At the IMEMG IM Day in Graz, Austria, it was proposed by IMEMG to share the tool that was developed in the frame of the IMEMG Cost & Benefit Analysis working group with the aim of evaluating the IMEMG tool in relation to MSIAC CBAM.  

The student will:

• Review case studies developed in CBAM and possibly develop new studies
• Develop equivalent studies in the IMEMG CBA tool, noting any additional details or differences in cost structures
• Note any differences in the output from the two CBA models.
• Detail the findings in a comprehensive report.

MSIAC is hosting an Analytical Response Model (ARM) online-tool to assess the effects of shock loads by impact on explosive Charges to evaluate the Munitions insensitivity characteristics. This is done based on an analytical approach. To enhance the results level of confidence, the possibility of a verification database has to be assessed.  
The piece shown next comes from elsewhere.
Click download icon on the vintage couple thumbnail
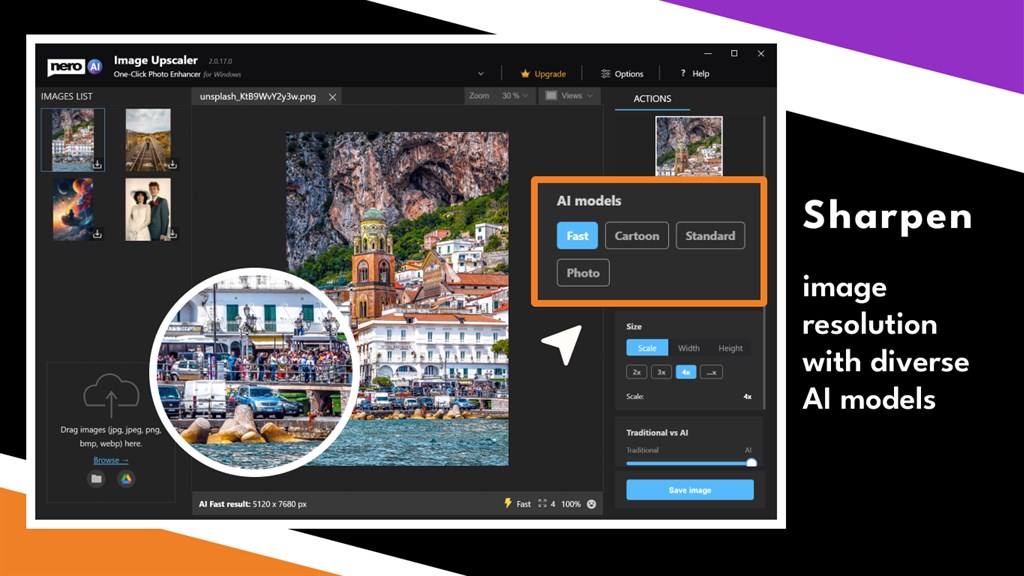 pos(172,233)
The student will have to: 

• Gain data of Impact Tests and design/layout of the charges by 

• • Online Research 
  • MSIAC Online Database (AIMS) 
  • Direct contact with Manufacturers and Officials 

• Summarize results in a comprehensive database 
• Evaluate possibilities to include the verification data in the ARM Graphic User Interface 
• Sum up the findings in a comprehensive report.

There has been much discussion at MSIAC on the use of surrogate materials in the development of energetic materials processing and in the qualification munitions.  When collating information, it was noted that the last compilation of surrogate materials was by Dobratz in 1985. Since then, Los Alamos National Laboratory has located a number of organic compounds that match almost all of the parent energetic HE properties.  Having a better match across more properties for a surrogate material increases its overall use in qualification tests where the response of the energetic material is not at question. This could create opportunities for data sharing and expertise as the effects on the surrogate material may not be classified or restricted.  
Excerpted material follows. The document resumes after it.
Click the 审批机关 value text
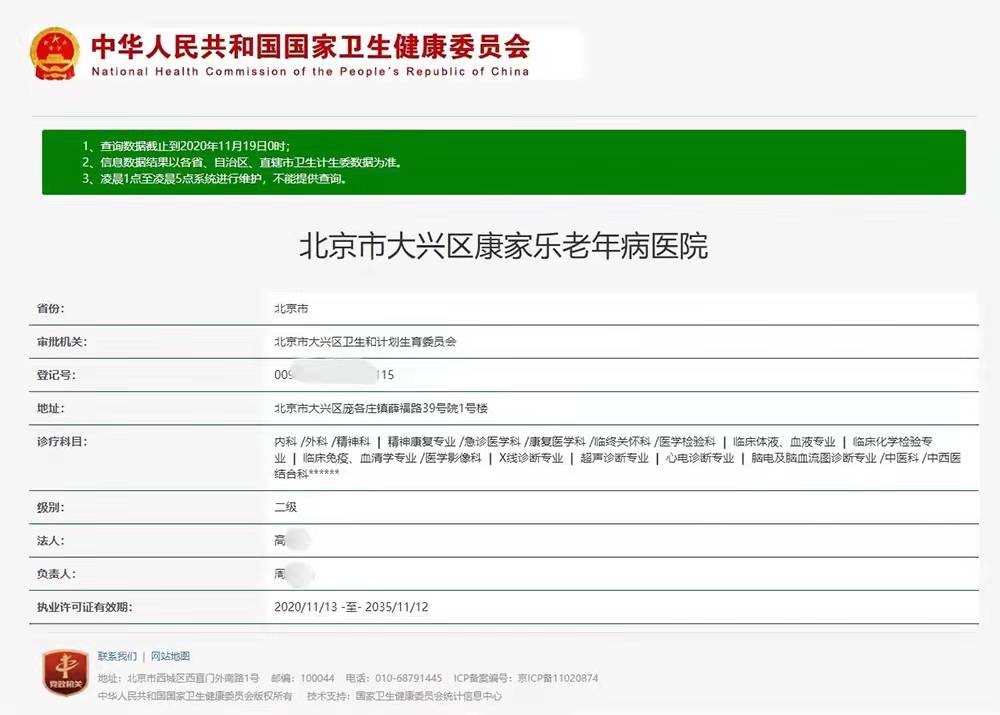 365,342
The student will have to:  

• Review historical materials and collate information 
• Review new organic compounds and methodology of how they were identified to be the inert replacement for energetic compounds and collate information.  
• Review formulations using these compounds and note any issues. 
• Suggest common areas and formulations for collaboration or information exchange for the qualification of processing methods and/or the qualification of munitions.  
• Detail the findings in a comprehensive report.

As a result of the Defects Workshop, questions surrounding emerging applications of ultrasonics and thermography / thermal conductivity tests have been posed.  After a voluntary survey of the community, the way to best answer these questions is to generate an MSIAC study to inform the community of their potential.  The topics for study are:

1. What material conditions would make a thermal conductivity test feasible?
   This discussion would include extent of change in thermal conductivity and thickness of material, along with configuration with respect to a liner or outer case.
2. What would be a good example for testing this method?
3. What material conditions would make an ultrasonic test feasible?
   This discussion would consider both the case of the material microstructure and the continuity with a liner and outer case.
4. Would such a test be a candidate for screening artillery shells for base gaps?

The student will:

• Review literature and collate information,
• Identify if and where these techniques are already used during munition life cycles,
• Assess the capabilities of the techniques against the requirements of these particular tests on munition items, and
• Identify barriers, technical or cost, to the introduction of emerging technologies.
• Detail the findings in a comprehensive report.

Black Powder is used in many ignition systems.  However, there is a perceived lack of knowledge, or at least the lack of a ready reference, about this important energetic material.  Safety concerns include the effect of composition, even the type of charcoal, on the ignitability and sensitivity of the material.

The student will:

• Review literature and collate information,
• Consult with BP experts in MSIAC nations to determine what is known and additional reports or knowledge, and
• Identify knowledge gaps.
• Detail the findings in a comprehensive report.